Begin the copy at the line that contains "This screenshot has", end it at the last line of the entries below, keep every word exact, and include no pictures.

#####

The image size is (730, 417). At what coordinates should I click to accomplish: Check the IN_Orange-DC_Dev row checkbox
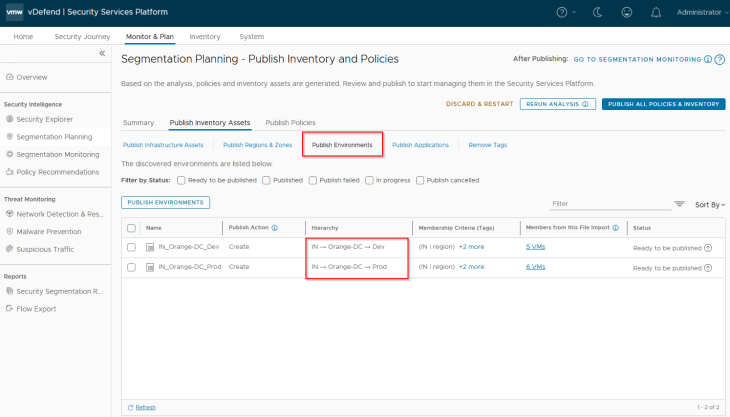(x=132, y=247)
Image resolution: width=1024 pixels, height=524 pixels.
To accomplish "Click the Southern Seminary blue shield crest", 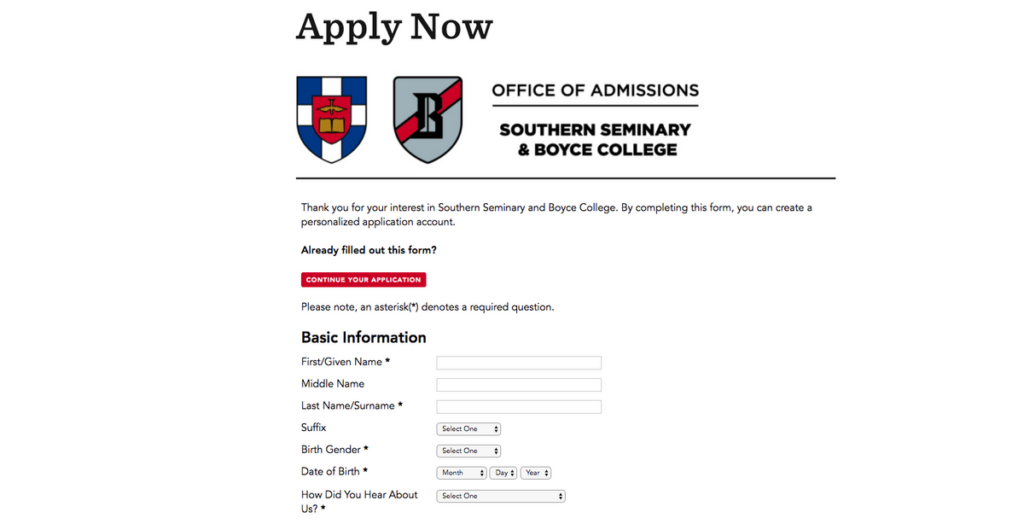I will (x=332, y=119).

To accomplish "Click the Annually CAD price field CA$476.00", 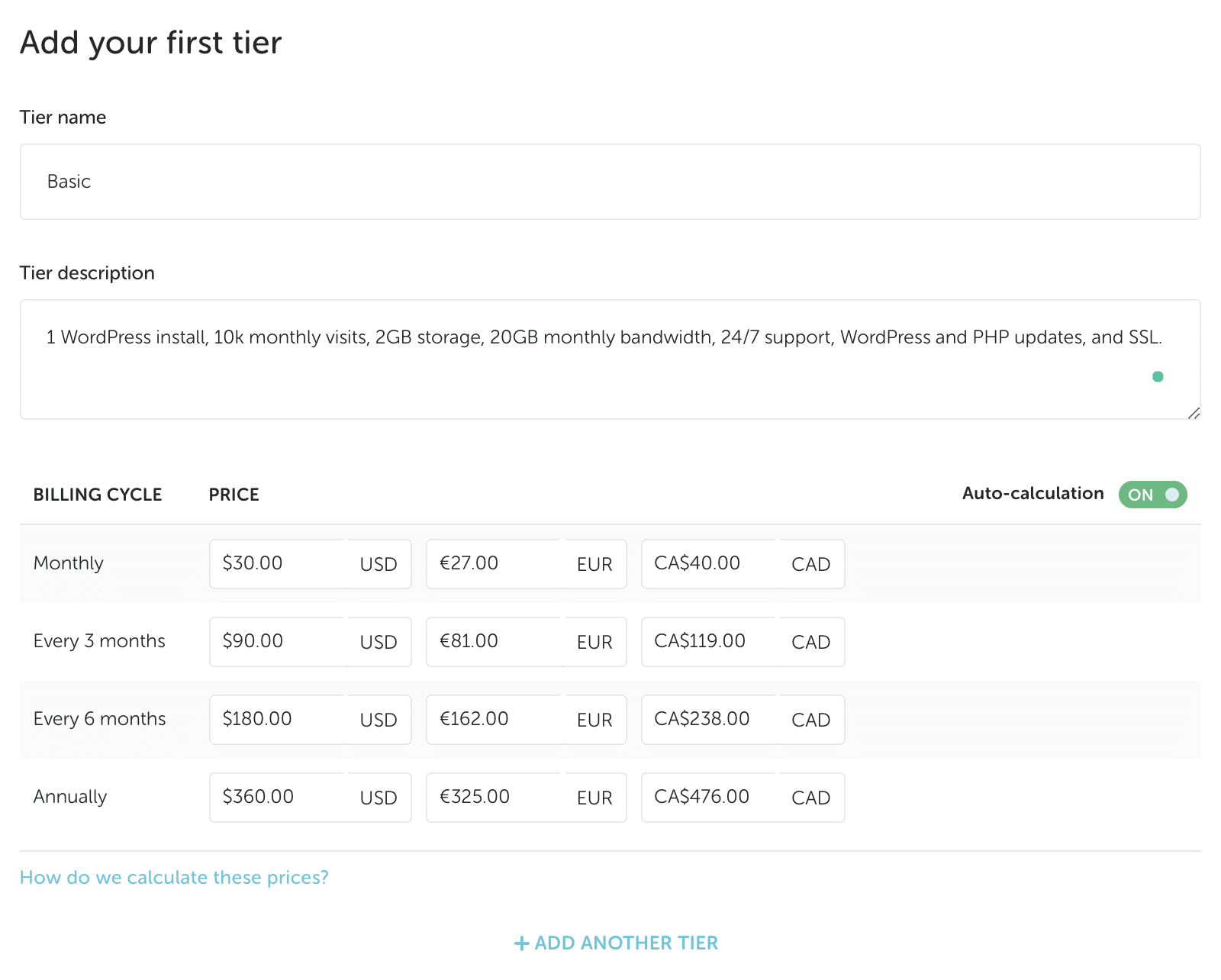I will (710, 798).
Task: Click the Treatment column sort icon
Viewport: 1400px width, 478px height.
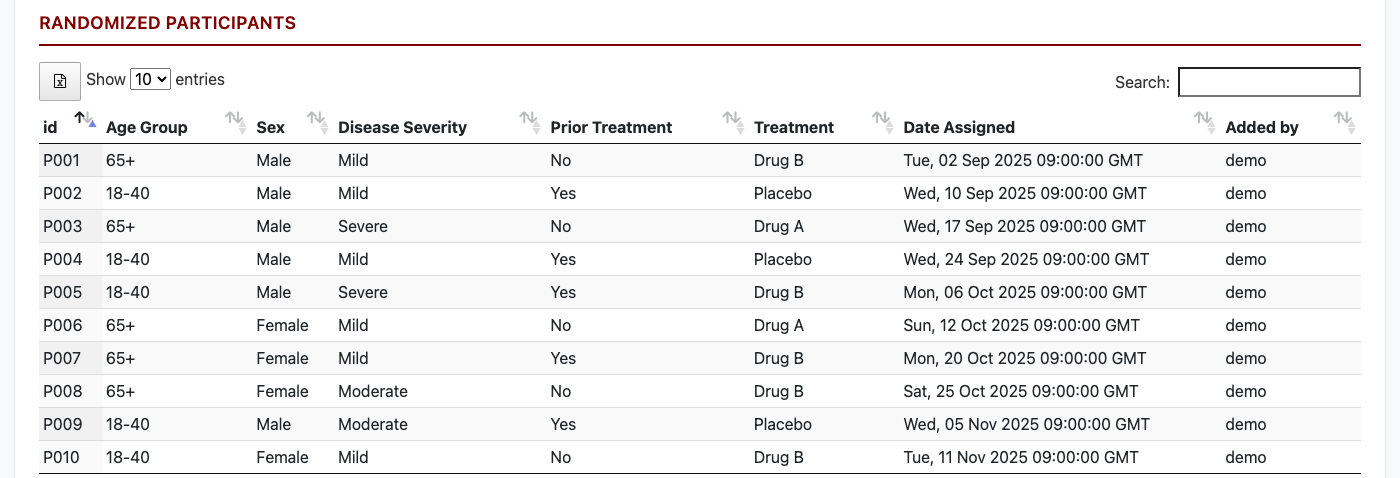Action: (x=883, y=123)
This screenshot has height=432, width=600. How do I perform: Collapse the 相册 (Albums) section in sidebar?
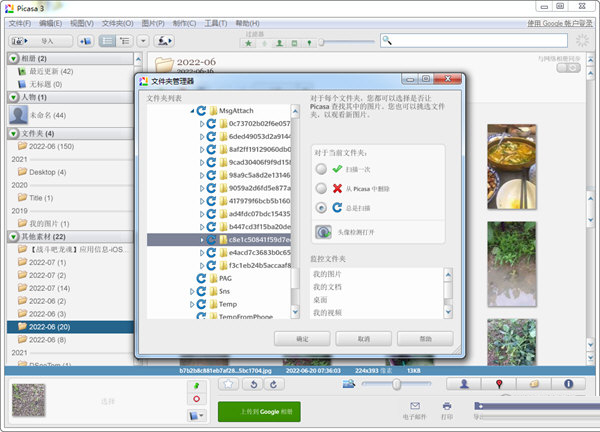tap(13, 59)
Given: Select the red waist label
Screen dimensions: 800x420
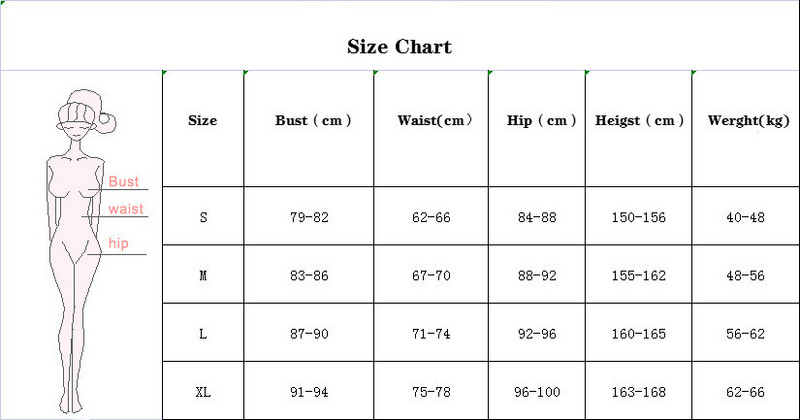Looking at the screenshot, I should 126,209.
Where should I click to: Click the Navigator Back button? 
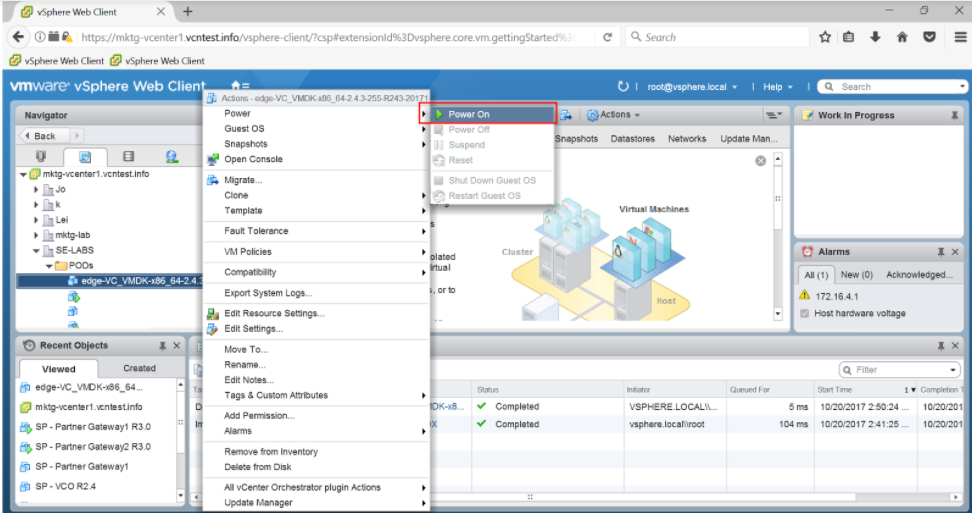(x=40, y=136)
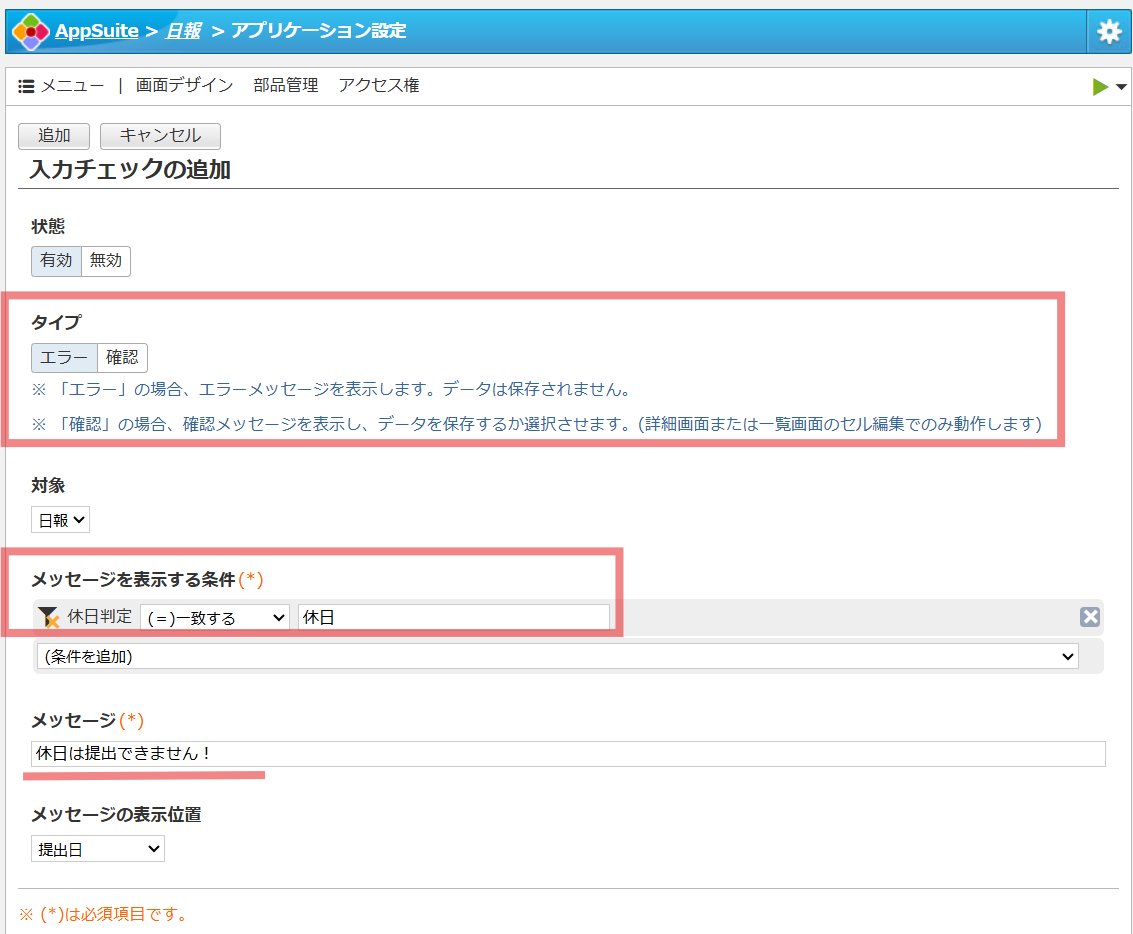Open the hamburger メニュー icon

(26, 85)
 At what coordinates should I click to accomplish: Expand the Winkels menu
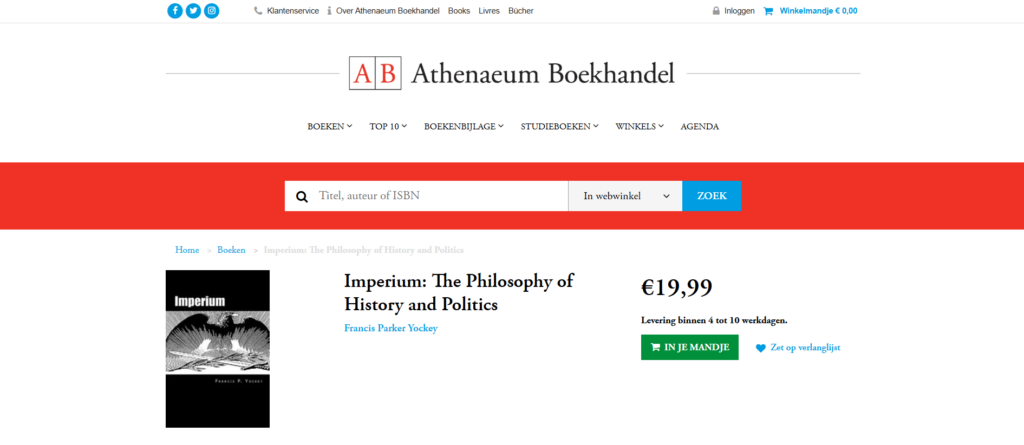[x=640, y=126]
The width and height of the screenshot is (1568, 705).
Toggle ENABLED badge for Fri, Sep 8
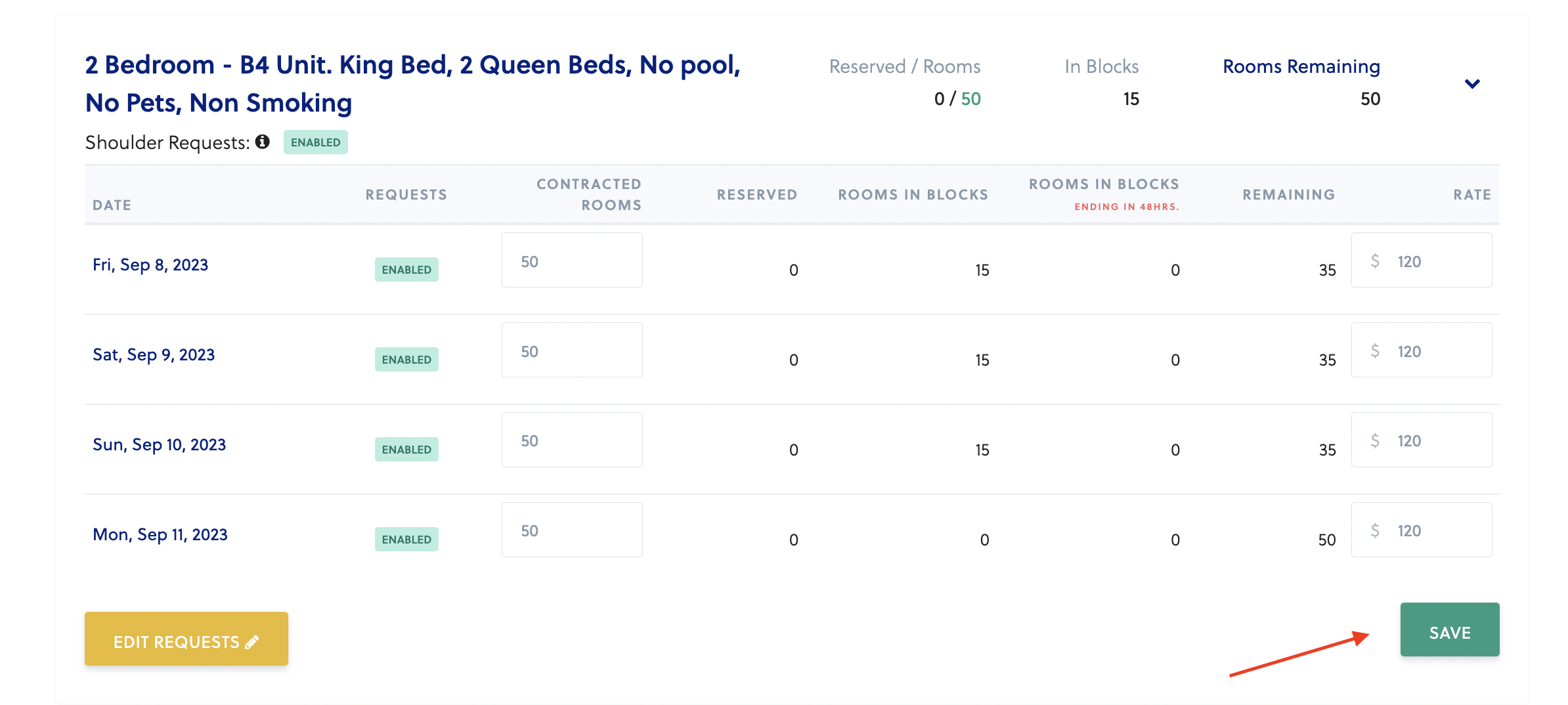[x=406, y=270]
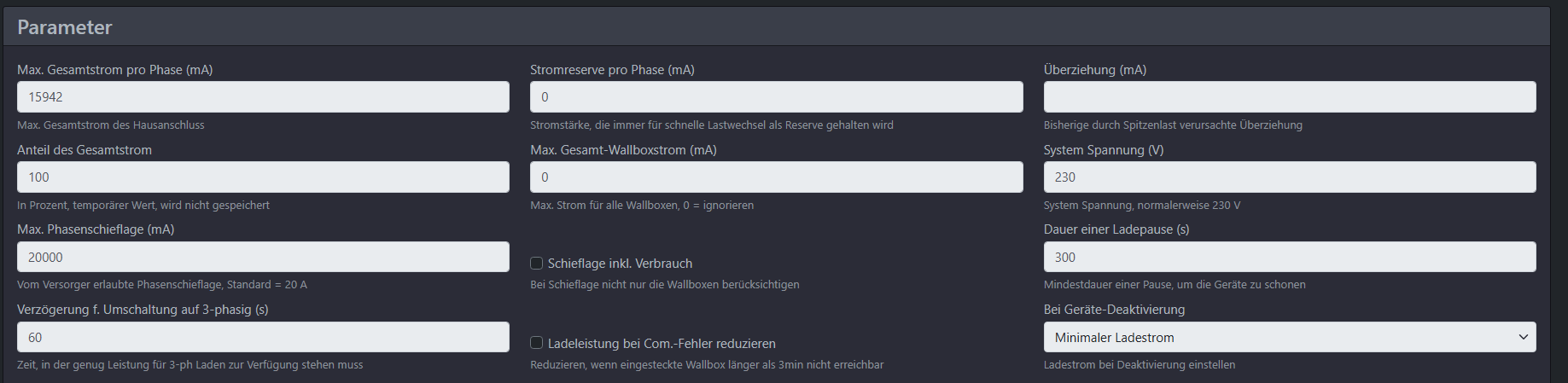Focus the System Spannung (V) field

click(x=1289, y=177)
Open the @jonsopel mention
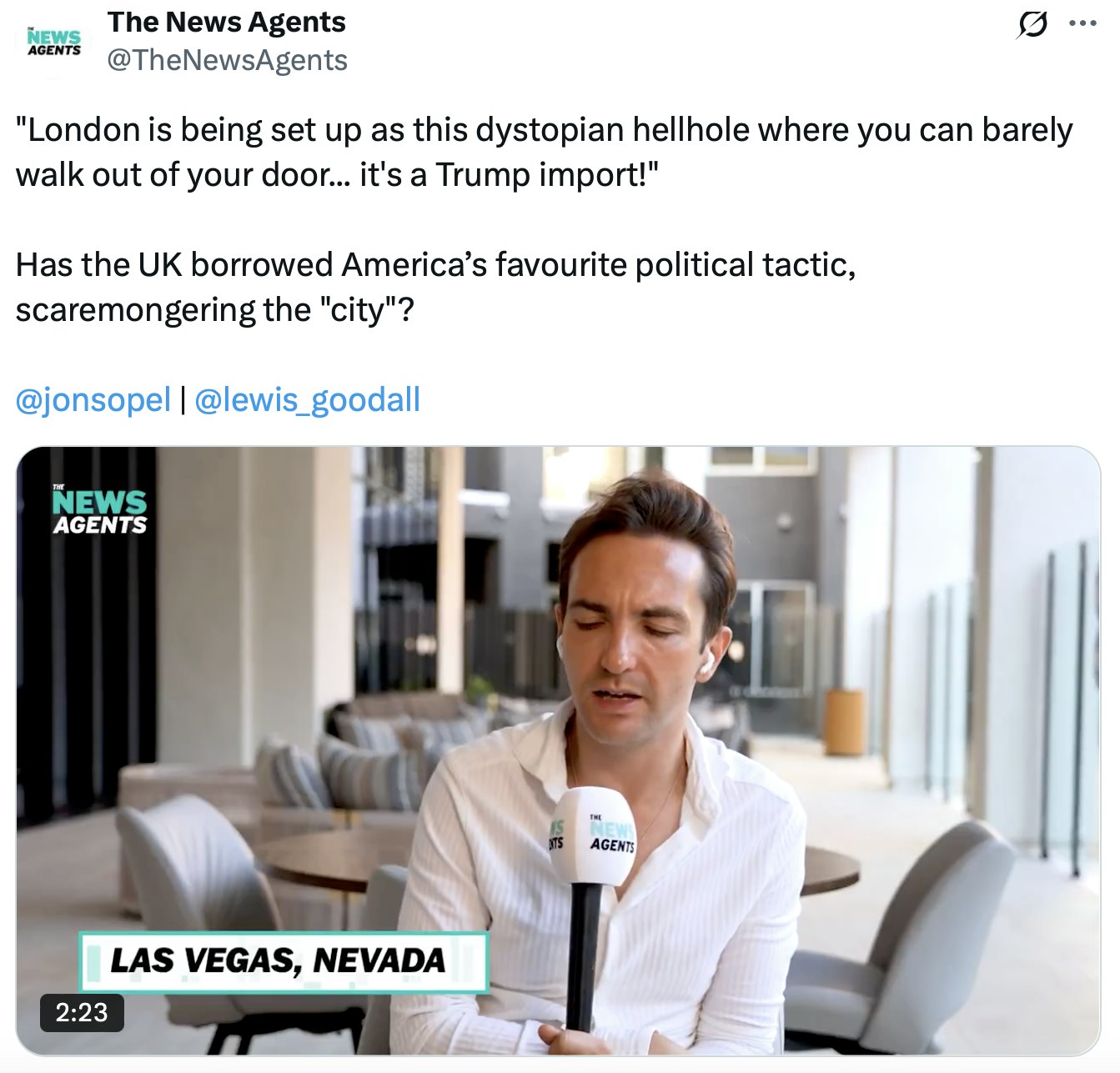The height and width of the screenshot is (1073, 1120). click(93, 399)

#####

(ANSWER TO THE PROBLEM):
This screenshot has height=432, width=600. How do I perform: Collapse the 相册 (Albums) section in sidebar?
tap(13, 59)
Given: Select the red waist label
Screen dimensions: 800x420
Looking at the screenshot, I should 126,209.
Where should I click to: Click the Navigator Back button? 
(x=40, y=136)
Open the hamburger メニュー icon

(26, 85)
 At what coordinates should I click to accomplish: Expand the Winkels menu
[x=640, y=126]
The width and height of the screenshot is (1568, 705).
Toggle ENABLED badge for Fri, Sep 8
[x=406, y=270]
Focus the System Spannung (V) field

click(x=1289, y=177)
Open the @jonsopel mention
The height and width of the screenshot is (1073, 1120). click(93, 399)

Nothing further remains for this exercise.